Artist and engineer Stern’s new exhibit examines intersection of art and technology

the back of a young woman in green pants who is standing in front of an art installation that looks like a pile of computer junk.

What happens when artists create with artificial intelligence while also interrogating it? A new Milwaukee exhibit explores that question through sculptures, prints, interactive pieces and poetry, all born from creative collaboration with AI.

Nathaniel Stern teamed up with Sasha Stiles, who has a concurrent solo exhibit at the Museum of Modern Art in NYC to develop the exhibit “Generation to Generation: Conversing with Kindred Technologies.” Stern has degrees in both mechanical engineering and design and is a UWM professor of both mechanical engineering and visual art & design.

The exhibit invites viewers to consider the relationship and the “always-evolving dialogue” between humans and the tools we invent.

“Overall, we should neither approach with blind optimism nor crippling fear around new technologies,” Stern said. “We’re trying to nuance the conversations from a space of real understanding and use.”

Feb. 12 Opening Day Events, Kenilworth Square East Gallery

11 a.m. – noon
Language as Collaborator: Co-Creating with Thinking Machines – workshop
 
2-3 p.m.
Gallery walkthrough
 
3-4:30 p.m.
Generations and Generativity: Post-AI Aesthetics in Practice -panel discussion

5-7 p.m.
Reception

More than a theme

The answer is both, he said. The exhibit highlights human–technology interaction while also grappling with real concerns – like the environmental cost of running large AI systems.

To reduce energy consumption, the artists used AI selectively and with small datasets. For example, they trained their own diffusion model on photos of letters to create a stylized alphabet. Because the model was given minimal data, the results resemble rough, childlike handwriting – an intentional artifact that underscores the trade-offs between creativity, technology, and resource use.

This environmental tension shows up thematically as well. “We’re balancing matters of technology vs. the environment,” Stern said, noting that pieces like the Mother Computer in the installation, Weighing, hint at “Mother Earth.”
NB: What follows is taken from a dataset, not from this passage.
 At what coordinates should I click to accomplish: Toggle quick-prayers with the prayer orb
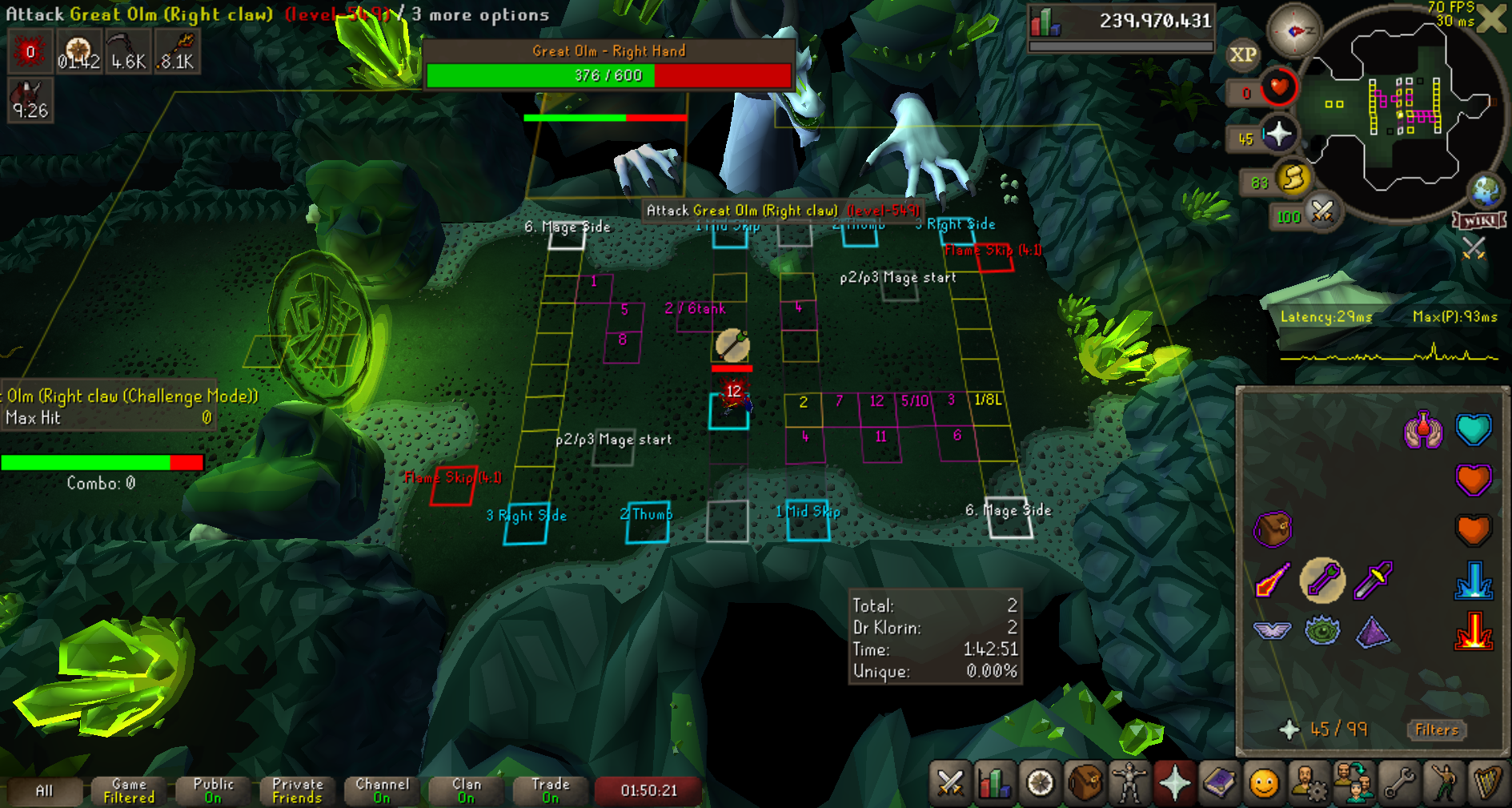1278,134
Not everything in the show was computer-driven. Some components rely on decidedly “old school” methods as a nod to technologies of the past. For Weighing, for instance, letters were cast at MetCovery Foundry in Menomonee Falls, Wisconsin, using recovered industrial waste metal. It continues the conversation around human and technology’s evolving side by side.

Is AI really original?

Another question Stern is often asked to debunk: “Is this just artwork stitched together from other people’s creations?”
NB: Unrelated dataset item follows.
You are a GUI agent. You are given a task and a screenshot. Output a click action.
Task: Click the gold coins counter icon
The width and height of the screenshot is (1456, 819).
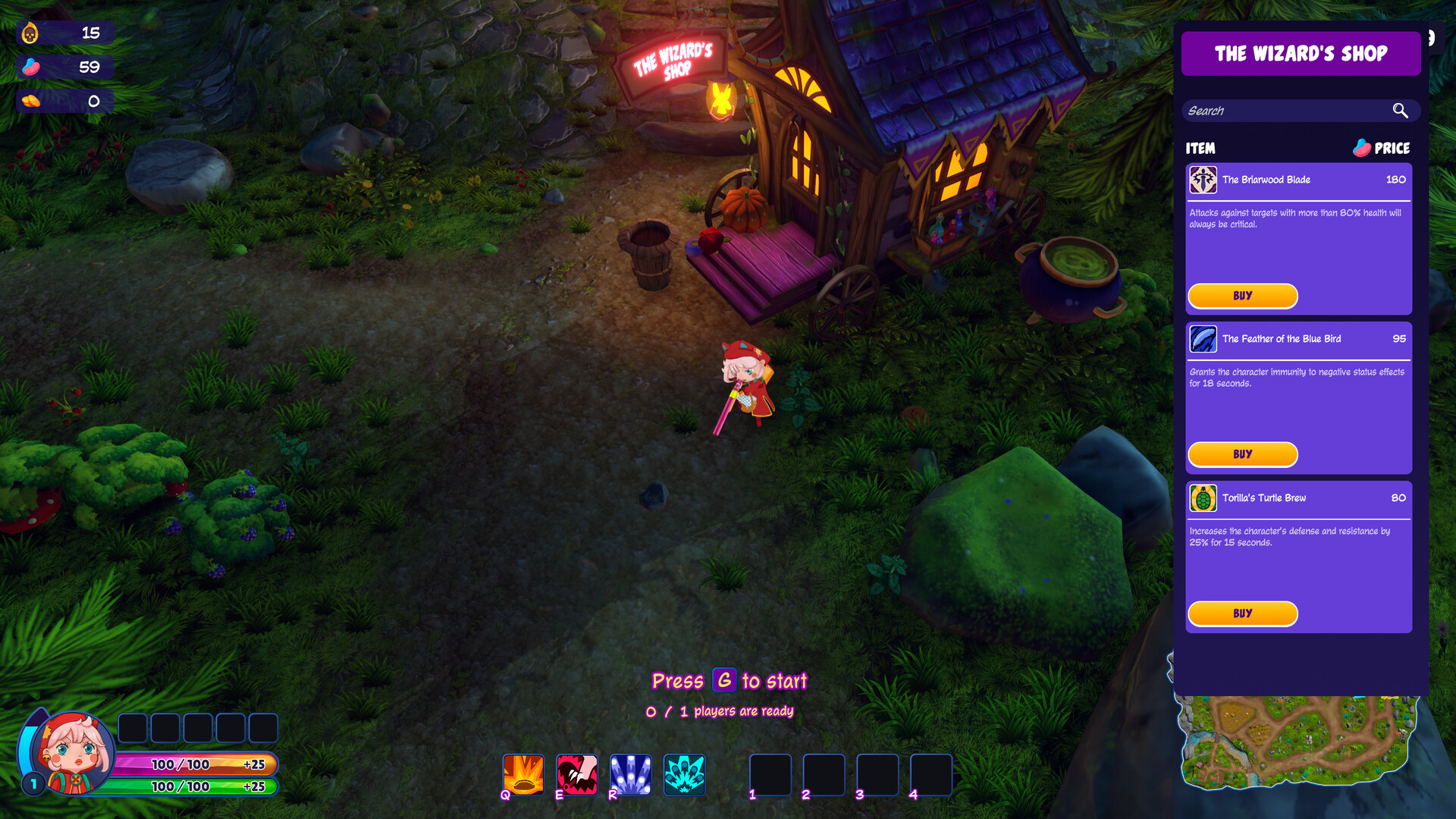click(x=30, y=99)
The creative process, he said, is intentional and transparent with manipulation of the AI tools in nonstandard ways, to invite strategic possibilities. Viewers can decide.

In the piece The E-Waste Land, AI is used only to extend Stern’s own experimental imagery, and all training data comes from owned sources. For this, he used Adobe Firefly’s stable diffusion –feeding in fragments of his abstract images and prompting the system to complete them.
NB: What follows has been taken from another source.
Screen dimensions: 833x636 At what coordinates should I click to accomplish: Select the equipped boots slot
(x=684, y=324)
Stiles, meanwhile, works with a large language model that she has fine-tuned on her own contemporary poetry. She treats AI as “a sounding board” – asking it for multiple sentence variations and iterating those until the results emerge in a way she is happy with.

Both artists began incorporating AI into their practices long before the current buzz. For example, Stern custom-built the motion-tracking algorithm used in the interactive installation Still Moving, predating today’s body-tracking tools such as MediaPipe.

The exhibit runs Feb. 12-20 at the Kenilworth Square East Gallery. This research was funded by UWM’s Office of Research. The Milwaukee exhibit was funded by Center for 21st Century Studies and the Lubar Entrepreneurship Center.